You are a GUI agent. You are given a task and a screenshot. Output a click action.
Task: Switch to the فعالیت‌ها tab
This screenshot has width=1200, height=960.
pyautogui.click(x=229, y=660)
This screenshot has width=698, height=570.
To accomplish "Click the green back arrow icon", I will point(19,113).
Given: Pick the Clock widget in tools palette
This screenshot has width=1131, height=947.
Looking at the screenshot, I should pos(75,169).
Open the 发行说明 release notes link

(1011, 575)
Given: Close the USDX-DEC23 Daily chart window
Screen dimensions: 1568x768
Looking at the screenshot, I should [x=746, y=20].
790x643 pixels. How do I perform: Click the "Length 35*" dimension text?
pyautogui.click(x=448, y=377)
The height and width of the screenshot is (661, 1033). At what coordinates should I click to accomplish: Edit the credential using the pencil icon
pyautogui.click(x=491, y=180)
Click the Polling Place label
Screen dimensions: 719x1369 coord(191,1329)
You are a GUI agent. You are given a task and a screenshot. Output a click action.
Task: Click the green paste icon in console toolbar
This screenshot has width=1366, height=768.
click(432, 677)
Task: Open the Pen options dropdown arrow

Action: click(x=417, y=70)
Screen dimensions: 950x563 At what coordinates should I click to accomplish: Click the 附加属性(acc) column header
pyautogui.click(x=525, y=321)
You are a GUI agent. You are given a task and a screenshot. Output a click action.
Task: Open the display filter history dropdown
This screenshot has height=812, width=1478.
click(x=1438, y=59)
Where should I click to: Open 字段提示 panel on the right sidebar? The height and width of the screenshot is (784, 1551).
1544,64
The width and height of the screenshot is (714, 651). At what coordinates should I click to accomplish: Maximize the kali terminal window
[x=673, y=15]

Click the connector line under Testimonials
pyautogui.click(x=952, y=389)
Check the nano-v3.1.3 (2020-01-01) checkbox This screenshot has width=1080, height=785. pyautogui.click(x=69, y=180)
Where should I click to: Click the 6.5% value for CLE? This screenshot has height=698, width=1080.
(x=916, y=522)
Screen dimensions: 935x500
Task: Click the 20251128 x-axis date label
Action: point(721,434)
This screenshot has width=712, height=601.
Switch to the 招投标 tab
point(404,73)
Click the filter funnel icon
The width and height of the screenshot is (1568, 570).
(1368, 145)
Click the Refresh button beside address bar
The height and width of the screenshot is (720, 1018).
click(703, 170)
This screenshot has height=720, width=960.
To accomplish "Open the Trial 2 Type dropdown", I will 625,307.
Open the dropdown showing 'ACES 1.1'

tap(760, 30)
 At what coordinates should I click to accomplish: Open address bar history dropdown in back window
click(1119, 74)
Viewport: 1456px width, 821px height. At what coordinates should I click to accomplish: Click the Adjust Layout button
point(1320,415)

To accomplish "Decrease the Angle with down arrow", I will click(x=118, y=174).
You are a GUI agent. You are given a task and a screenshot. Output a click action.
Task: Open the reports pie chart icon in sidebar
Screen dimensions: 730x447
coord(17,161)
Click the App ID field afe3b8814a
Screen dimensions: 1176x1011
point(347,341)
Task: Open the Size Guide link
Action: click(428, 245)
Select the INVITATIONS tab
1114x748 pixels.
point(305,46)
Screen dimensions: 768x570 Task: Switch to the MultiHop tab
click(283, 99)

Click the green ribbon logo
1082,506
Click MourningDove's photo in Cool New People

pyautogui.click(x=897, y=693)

• **Task description**: Render the records, from the start through the line containing "Looking at the screenshot, I should pos(75,169).", as a two-column CSV with the columns instruction and response. Write one row per request, put each field in quotation marks, and replace line breaks with spaces.

• **Finished task**:
instruction,response
"You are a GUI agent. You are given a task and a screenshot. Output a click action. Task: Switch to the فعالیت‌ها tab This screenshot has width=1200, height=960.","pyautogui.click(x=229, y=660)"
"This screenshot has width=698, height=570. To accomplish ""Click the green back arrow icon"",","I will point(19,113)."
"Given: Pick the Clock widget in tools palette This screenshot has width=1131, height=947.","Looking at the screenshot, I should pos(75,169)."